Factors tied to intensification to triple tx include age, region, outpatient visits, glucocorticoid use
MONDAY, July 11, 2016 (HealthDay News) — Patients with rheumatoid arthritis (RA) rarely use triple therapy (methotrexate, sulfasalazine, and hydroxychloroquine), according to a study published in the July issue of Arthritis & Rheumatology.
Jeffrey A. Sparks, M.D., from Brigham and Women’s Hospital in Boston, and colleagues used U.S. insurance claims data to examine use of triple therapy among patients with RA in 2009 to 2014. The frequency of intensification to triple therapy or a biologic disease-modifying antirheumatic drug (DMARD) and rates of intensification per six-month time period were evaluated. Factors associated with use of triple therapy were identified.
Data were included for 24,576 patients (78 percent female). The researchers found that treatment was intensified to biologic DMARDs in 11.1 percent of patients and to triple therapy in 0.7 percent of patients during the study period. Across calendar years there was no significant change in triple therapy use. Patients whose treatment was intensified to triple therapy were more likely to receive glucocorticoids and nonsteroidal anti-inflammatory drugs (hazard ratios, 1.91 and 1.48, respectively).

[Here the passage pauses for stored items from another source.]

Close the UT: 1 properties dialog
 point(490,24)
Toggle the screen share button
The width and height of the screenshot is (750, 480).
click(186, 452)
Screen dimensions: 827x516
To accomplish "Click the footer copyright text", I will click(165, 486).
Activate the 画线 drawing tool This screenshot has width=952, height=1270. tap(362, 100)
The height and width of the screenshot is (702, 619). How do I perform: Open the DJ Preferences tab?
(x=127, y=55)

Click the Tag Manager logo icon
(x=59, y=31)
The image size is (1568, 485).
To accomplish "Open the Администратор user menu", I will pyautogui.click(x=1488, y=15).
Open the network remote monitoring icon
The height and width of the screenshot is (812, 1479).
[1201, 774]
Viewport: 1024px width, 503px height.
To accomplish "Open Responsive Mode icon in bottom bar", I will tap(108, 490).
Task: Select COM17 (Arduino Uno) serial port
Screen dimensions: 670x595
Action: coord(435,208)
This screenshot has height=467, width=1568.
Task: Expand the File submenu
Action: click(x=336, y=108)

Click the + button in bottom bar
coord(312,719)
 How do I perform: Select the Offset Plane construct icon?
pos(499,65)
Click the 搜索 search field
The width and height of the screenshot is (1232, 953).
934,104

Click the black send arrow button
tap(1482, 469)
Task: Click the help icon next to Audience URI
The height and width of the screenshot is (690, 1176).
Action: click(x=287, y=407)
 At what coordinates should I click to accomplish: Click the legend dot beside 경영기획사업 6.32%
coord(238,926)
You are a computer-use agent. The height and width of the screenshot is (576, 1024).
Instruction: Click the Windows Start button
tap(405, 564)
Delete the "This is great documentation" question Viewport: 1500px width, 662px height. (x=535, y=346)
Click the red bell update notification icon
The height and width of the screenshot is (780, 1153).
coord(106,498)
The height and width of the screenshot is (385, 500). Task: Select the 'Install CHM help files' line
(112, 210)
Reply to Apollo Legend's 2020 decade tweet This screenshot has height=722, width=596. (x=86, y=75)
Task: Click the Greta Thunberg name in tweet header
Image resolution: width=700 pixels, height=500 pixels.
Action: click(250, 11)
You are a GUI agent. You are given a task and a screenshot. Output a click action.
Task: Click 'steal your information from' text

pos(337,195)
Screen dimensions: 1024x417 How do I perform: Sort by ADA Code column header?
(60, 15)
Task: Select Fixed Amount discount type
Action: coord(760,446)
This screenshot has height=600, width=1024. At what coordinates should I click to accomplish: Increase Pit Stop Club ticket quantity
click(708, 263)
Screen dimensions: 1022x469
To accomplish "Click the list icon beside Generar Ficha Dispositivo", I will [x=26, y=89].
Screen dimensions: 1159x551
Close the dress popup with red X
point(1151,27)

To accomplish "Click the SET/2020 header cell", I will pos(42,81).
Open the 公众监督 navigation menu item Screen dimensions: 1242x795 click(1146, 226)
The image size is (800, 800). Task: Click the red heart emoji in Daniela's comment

Factors significantly associated with triple therapy use included older age, U.S. region (highest odds for use in West and lowest in Northeast), glucocorticoid use, and lower number of outpatient visits.
“Despite reports published during the study period suggesting equivalent efficacy of triple therapy and biologic DMARDs for RA, the use of triple therapy was infrequent and did not increase over time in this large nationwide study,” the authors write.
Several authors disclosed financial ties to the pharmaceutical industry, including CVS Health, which provided funding for the study.